[Given data]
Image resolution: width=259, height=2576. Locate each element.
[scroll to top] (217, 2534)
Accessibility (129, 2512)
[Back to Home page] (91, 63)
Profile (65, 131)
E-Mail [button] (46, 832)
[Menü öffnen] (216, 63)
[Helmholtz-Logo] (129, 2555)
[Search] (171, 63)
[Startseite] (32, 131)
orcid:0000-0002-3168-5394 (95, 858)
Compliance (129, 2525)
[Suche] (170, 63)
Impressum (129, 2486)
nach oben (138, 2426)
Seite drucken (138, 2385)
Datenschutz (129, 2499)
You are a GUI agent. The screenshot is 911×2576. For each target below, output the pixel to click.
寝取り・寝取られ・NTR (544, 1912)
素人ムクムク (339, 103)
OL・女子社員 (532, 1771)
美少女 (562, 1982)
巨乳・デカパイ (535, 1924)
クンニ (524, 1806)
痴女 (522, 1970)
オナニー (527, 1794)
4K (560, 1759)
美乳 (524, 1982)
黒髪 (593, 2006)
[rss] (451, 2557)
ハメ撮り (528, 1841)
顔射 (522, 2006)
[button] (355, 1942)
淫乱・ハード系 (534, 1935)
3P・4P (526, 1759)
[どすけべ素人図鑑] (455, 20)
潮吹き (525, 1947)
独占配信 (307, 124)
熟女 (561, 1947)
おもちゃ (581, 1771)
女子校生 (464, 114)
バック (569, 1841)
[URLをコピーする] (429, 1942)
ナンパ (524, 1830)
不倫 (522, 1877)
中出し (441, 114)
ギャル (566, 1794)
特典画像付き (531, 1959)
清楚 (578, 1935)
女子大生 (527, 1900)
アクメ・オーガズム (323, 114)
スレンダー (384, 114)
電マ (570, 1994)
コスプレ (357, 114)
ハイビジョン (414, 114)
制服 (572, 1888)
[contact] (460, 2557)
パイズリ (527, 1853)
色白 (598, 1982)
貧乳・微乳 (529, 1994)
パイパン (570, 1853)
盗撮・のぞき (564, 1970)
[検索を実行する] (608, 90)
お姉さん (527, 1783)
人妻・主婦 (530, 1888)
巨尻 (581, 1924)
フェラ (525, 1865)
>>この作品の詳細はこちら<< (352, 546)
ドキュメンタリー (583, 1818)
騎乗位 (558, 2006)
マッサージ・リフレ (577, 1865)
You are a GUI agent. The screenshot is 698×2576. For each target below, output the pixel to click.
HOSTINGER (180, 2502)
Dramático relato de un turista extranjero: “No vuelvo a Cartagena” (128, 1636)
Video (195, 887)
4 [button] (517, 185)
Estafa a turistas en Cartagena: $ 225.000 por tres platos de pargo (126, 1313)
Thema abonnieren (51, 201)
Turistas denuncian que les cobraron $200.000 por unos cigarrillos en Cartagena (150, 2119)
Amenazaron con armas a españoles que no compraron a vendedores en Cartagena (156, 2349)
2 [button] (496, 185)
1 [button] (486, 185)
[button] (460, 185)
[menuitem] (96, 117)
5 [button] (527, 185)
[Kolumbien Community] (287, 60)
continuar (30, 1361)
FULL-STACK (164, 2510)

[Work order] Within the records above, determine how many lines contain the word "button". Respond with that number and no other text.

[Written reply] 7